Requirement. In the abstract below on X-chromosome dosage compensation, which enzyme do the authors assay in single pre-implantation embryos?

Abstract

THERE is strong evidence that one of the two X chromosomes is inactive in somatic cells of adult female mammals, so that the effective gene dosage per cell for X-linked loci is the same in XX females as in XY males or XO females. This system of dosage compensation is thought to be established soon after implantation1—certainly both X chromosomes seem to be potentially active in the blastocyst2. To test for dosage compensation before implantation one can study the activity of an X-chromosome-coded enzyme that is synthesised during pre-implantation development, as a result of de novo transcription, in male and female embryos. Two such enzymes are considered to be hypoxanthine phosphoribosyl transferase (HGPRT EC 2.4.2.8) and α-galactosidase3,4. Epstein3 found that groups of unfertilised eggs from XX mothers had twice the HGPRT activity found in those from XO mothers, indicating that both X chromosomes are functional during oogenesis3,5. By the morula and blastocyst stage, HGPRT activities had increased strikingly and the twofold difference had disappeared, implying that the enzyme present was no longer maternal in origin. Because pooled male and female embryos were assayed it was impossible to determine whether dosage compensation was occurring. Adler et al.4 measured α-galactosidase activity in single pre-implantation embryos, expecting that the presence of both female and male embryos would give rise to either a bimodal or a unimodal distribution of activities in the absence, or presence, respectively, of dosage compensation. The assay was insufficiently precise to give unequivocal results. We have now developed a single-embryo assay for HGPRT of sufficient precision to establish that the distribution of activities in single embryos, half of which we expect to be XX and half XY, is unimodal at both the eight-cell and the blastocyst stage. We conclude that dosage compensation occurs during pre-implantation development.

Records shown.
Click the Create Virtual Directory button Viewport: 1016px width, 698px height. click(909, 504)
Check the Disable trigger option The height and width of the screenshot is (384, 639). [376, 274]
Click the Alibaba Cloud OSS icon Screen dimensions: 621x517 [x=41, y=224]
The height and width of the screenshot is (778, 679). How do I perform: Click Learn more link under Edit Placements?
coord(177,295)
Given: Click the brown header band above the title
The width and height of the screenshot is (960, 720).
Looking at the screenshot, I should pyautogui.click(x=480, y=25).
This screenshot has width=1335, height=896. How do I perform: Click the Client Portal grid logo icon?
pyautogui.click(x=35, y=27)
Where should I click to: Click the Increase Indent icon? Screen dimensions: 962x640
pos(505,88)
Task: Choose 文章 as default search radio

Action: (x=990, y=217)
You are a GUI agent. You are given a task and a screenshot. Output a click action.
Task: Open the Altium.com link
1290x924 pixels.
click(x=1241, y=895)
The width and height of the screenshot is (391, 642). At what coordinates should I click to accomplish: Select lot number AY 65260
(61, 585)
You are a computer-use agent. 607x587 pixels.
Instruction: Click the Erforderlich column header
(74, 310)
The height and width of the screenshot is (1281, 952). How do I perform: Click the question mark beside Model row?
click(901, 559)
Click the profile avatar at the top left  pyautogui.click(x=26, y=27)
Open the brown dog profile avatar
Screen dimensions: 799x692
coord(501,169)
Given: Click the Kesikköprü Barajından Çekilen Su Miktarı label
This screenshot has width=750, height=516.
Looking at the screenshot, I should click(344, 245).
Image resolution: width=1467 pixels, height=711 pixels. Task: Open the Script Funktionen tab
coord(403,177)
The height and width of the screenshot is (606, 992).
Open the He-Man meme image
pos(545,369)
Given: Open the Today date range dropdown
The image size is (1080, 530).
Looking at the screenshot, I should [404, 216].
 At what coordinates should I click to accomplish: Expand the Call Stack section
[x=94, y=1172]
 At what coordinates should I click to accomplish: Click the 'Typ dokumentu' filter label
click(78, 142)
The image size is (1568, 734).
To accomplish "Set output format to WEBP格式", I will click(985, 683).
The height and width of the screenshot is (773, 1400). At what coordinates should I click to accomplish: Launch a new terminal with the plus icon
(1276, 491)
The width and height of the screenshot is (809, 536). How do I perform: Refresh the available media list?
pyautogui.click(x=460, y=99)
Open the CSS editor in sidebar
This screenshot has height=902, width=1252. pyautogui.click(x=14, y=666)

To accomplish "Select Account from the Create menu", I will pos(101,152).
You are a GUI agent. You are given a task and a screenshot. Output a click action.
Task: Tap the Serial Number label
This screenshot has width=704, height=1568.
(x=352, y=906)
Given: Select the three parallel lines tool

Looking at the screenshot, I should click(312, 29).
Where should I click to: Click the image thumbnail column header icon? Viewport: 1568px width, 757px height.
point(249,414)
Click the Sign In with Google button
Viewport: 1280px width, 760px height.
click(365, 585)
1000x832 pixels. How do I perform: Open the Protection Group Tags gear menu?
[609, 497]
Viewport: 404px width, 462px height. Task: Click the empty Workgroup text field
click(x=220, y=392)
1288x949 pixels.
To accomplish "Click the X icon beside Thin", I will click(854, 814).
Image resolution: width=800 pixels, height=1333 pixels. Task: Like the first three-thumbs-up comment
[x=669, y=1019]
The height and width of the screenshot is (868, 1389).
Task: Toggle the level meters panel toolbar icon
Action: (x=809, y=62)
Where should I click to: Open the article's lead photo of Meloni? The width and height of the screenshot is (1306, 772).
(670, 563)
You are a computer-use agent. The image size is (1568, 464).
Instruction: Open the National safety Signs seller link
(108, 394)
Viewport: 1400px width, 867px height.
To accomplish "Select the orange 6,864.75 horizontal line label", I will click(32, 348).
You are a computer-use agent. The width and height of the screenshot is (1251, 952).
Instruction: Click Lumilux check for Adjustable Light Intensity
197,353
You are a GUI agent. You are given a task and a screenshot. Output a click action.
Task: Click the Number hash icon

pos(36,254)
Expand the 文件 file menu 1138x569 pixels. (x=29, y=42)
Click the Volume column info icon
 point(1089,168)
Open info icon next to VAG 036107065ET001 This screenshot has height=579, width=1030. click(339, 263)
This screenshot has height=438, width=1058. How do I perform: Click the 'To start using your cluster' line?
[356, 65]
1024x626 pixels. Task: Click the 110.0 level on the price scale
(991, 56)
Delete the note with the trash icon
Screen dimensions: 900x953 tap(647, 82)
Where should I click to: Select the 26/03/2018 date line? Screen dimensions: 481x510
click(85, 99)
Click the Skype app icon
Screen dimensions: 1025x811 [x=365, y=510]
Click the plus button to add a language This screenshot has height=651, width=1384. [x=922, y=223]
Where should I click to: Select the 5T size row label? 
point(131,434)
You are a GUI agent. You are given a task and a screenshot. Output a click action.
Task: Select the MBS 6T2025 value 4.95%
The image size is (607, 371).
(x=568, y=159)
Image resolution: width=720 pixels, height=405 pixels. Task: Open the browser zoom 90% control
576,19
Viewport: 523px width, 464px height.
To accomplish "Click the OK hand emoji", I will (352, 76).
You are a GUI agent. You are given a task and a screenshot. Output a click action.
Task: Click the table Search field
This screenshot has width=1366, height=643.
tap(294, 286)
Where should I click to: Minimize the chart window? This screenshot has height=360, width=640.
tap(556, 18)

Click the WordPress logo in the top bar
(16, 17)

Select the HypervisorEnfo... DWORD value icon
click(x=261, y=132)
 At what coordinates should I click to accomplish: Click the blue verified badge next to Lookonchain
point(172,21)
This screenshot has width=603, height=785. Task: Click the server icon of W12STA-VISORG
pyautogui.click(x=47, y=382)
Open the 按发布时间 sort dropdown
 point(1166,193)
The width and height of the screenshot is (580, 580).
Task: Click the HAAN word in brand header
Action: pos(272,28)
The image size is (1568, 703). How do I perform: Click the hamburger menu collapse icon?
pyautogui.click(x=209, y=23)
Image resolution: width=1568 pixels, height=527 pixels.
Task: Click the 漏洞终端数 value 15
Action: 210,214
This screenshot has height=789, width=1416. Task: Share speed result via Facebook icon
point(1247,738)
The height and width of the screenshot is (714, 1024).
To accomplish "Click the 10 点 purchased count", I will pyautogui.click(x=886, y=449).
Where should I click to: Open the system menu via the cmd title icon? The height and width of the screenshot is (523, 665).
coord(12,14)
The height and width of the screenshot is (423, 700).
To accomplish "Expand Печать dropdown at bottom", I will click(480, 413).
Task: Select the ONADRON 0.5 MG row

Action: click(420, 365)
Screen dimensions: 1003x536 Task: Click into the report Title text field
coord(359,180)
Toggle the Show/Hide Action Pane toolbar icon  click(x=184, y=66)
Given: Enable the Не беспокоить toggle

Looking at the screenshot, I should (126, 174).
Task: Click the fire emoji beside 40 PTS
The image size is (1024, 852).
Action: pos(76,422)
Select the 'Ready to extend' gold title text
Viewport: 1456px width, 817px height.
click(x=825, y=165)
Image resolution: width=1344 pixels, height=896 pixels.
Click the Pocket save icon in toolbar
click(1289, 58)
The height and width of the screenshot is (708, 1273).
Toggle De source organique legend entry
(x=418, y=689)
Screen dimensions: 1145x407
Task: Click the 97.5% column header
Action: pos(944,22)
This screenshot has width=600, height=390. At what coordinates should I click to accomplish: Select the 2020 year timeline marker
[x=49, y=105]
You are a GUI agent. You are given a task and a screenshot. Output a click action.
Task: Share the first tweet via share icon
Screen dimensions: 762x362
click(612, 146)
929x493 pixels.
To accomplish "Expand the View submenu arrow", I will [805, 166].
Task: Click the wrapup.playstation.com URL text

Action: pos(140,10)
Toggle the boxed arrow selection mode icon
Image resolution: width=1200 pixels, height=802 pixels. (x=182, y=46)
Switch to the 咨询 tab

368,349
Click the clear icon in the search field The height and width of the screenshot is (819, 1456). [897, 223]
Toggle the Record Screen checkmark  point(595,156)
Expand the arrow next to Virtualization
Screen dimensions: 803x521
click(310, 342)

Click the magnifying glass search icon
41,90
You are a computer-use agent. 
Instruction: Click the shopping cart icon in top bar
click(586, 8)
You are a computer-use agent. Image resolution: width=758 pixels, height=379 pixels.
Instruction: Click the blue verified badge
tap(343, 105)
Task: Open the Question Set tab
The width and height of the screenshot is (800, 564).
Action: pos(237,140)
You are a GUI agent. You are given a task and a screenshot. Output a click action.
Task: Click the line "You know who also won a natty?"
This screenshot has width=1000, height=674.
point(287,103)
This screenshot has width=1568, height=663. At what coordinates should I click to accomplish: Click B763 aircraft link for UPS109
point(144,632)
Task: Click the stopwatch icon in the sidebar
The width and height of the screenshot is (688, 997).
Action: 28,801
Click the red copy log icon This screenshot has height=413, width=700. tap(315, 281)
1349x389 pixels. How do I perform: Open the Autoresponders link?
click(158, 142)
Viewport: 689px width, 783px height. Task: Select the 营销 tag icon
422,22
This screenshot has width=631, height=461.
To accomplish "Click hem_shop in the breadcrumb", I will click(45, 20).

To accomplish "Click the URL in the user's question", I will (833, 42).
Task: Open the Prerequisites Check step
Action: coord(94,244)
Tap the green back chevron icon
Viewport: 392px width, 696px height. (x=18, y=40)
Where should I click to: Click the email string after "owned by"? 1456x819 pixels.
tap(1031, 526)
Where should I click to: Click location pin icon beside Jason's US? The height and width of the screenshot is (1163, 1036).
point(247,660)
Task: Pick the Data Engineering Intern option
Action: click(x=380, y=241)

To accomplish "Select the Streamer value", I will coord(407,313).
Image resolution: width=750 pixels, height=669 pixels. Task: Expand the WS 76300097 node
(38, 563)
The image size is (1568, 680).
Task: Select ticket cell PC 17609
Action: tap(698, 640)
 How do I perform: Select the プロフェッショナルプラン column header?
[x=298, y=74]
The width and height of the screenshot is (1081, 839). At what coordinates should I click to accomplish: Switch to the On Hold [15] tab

Reply. Hypoxanthine phosphoribosyl transferase (HGPRT).